Possibly Unpopular Opinions
Episode One: Hermione is a Magical Fascist
Since I know not everyone has read the books and more people are familiar with the film adaptations of the Harry Potter series, I will base this edition of my series on the movies. Though it is safe to say, the movie did not sway too far off from how Book Hermione acted.
I can already hear the groans and moans and start of threats to my person so let me start this by making something incredibly clear: I adore Hermione Granger. Her character was a personal hero to me. Hermione proved to all of us young children that you can be smart and still make friends, be brave, and have adventures.
However, there is one thing that she does that I cannot abide as a person who welcomes ALL types of knowledge and information whether I agree with it or not. Hermione's treatment of Sybill Trelawney throughout Prisoner of Azkaban and her complete disregard for the magical art of Divination is downright appalling and fascist.
And yes, I am using the term fascist correctly here. Fascism specifically dictates a complete lack of tolerance for opposing opinions, and while in the world of Harry Potter divination is not an "opinion" it is a magical genre that Hermione has absolutely NO interest in understanding or even learning.
These characteristics appearing in a character such as Hermione Granger, a person who respects knowledge and the process of gathering all knowledge possible, is frankly ghastly and shameful. The way Hermione acts throughout book/movie three when it concerns the art and class of Divination is just plain rude and unbecoming of somewhat her prides herself on learning more than anyone else.
First, a recount of some of the things she said and did that should put a person like Hermione Granger to shame for how she acted. I am sure we all remember Hermione's most defiant act of knocking a crystal ball off of her table and storming off as it landed with a crash and rolled about on the floor. Her first interaction with Trelawney in the film was to say the least uncomfortable.
While Trelawney, I will admit, plays with the boundaries of personal space in talking to Hermione, she makes incredibly accurate observations when it comes to Hermione's demeanor and her willingness to accept the teachings Trelawney is attempting to give. It can be said that Hermione's mind is like that of a scientist; unless the scientific method can be applied, and the evidence and factors leading to a conclusion made clear, she is unwilling to accept what is being told to her.

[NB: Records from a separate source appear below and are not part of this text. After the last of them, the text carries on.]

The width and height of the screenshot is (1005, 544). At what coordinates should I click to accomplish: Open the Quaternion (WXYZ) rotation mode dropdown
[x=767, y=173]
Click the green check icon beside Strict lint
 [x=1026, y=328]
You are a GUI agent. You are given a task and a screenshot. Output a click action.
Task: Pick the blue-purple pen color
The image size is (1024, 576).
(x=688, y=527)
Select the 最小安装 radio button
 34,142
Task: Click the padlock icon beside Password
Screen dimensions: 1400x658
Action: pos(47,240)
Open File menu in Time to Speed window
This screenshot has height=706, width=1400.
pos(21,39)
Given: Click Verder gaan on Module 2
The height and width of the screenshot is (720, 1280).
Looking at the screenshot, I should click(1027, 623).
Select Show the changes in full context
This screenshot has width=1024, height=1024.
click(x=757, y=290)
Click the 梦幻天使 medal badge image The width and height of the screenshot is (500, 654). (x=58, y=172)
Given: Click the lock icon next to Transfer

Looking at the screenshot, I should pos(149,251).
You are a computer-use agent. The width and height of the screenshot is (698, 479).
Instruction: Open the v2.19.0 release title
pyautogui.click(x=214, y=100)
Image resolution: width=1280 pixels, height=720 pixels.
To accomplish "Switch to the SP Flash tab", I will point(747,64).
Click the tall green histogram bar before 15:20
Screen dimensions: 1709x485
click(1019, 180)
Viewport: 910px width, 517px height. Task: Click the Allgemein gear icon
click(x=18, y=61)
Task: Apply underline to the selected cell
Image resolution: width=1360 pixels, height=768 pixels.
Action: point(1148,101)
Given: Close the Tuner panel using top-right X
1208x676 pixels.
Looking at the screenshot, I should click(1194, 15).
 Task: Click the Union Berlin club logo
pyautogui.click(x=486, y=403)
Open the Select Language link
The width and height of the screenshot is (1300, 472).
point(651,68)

Since she personally does not experience or perceive the things that Trelawney is talking about, auras and images of the future using one's inner eye, she refuses to accept it as fact. One can compare Hermione's lack of acceptance of a spiritual artistry to certain atheistic standpoints on religion.
Without more substantial proof of an almighty power beyond our understanding, why should we try to understand it? I am one who believes that whether or not I agree with a point of view or what one person views is fact, I will give enough benefit of a doubt to listen and allow one to keep their own beliefs to themselves whether I agree or not.
As viewers, we do have the privilege of being omnipotent to the lives of our favorite characters. We have the knowledge that Sybill Trelawney is the real deal when it comes to seeing the future and her credentials in teaching divination are matched by no one.
Her predictions, though admittedly vague, have a habit of being correct. So while we in the audience are in the know and accept that divination and Trelawney are credited in the world of Hogwarts, Hermione may not be comfortable with accepting something so based on something as intangible as divination. On the other hand, even in the muggle world, divination is not taken too lightly.
Now, I did about as much research as a senior in college working on an English paper (which is to say almost none) but the links I have found and will mention here gave a lot of information about practical divination in the real world.
I have some personal experience with the spiritual arts, as my mom in life has done some professional and very accurate readings of palms and tarot cards. She even predicted that my dad would become deathly sick and have only one biological child, and all before they even got married. I definitely was not planned, and neither was the cancer he was riddled with just shy over a decade later.
While I understand the questionability of my story, first-hand experience does not lie. In a blog titled Practicing Practical Divination, practitioner Ellen states that the art of divination and practical future seeking involves more than just the supernatural or as my favorite skeptic would say the "touchy-feely."
Her work involves many aspects of natural life including the esoteric and the metaphysical. Astrology, a practice which so many people now base their lives, was one of the first studies in practicing divination. Understanding the stars and their endless patterns was our first dive into the art of finding the future.
Even the most intelligent of our kind took advice from those who practiced magic. According to the site corespirit.com, The History of Divination can be traced even to biblical times, with biblical prophets using various forms of divination to predict their futures and God-fearing Magi reading the stars to find Christ, the son of the Lord. Medieval kings, Greek peasants, pagans, and even modern American presidents have taken time to look to the spiritual for guidance.
We know for a fact the Hermione grew up in the Muggle world, where spirituality and divination is accepted by all different types of people, whether muggle or wizard. So seriously, Hermione, what happened to you to make you completely disregard divination? You live in a world where swords have a mind of their own, ghosts hang out freely, paintings can argue with you, and you personally set free a dragon held captive by a bank run by goblins...WHO HURT YOU?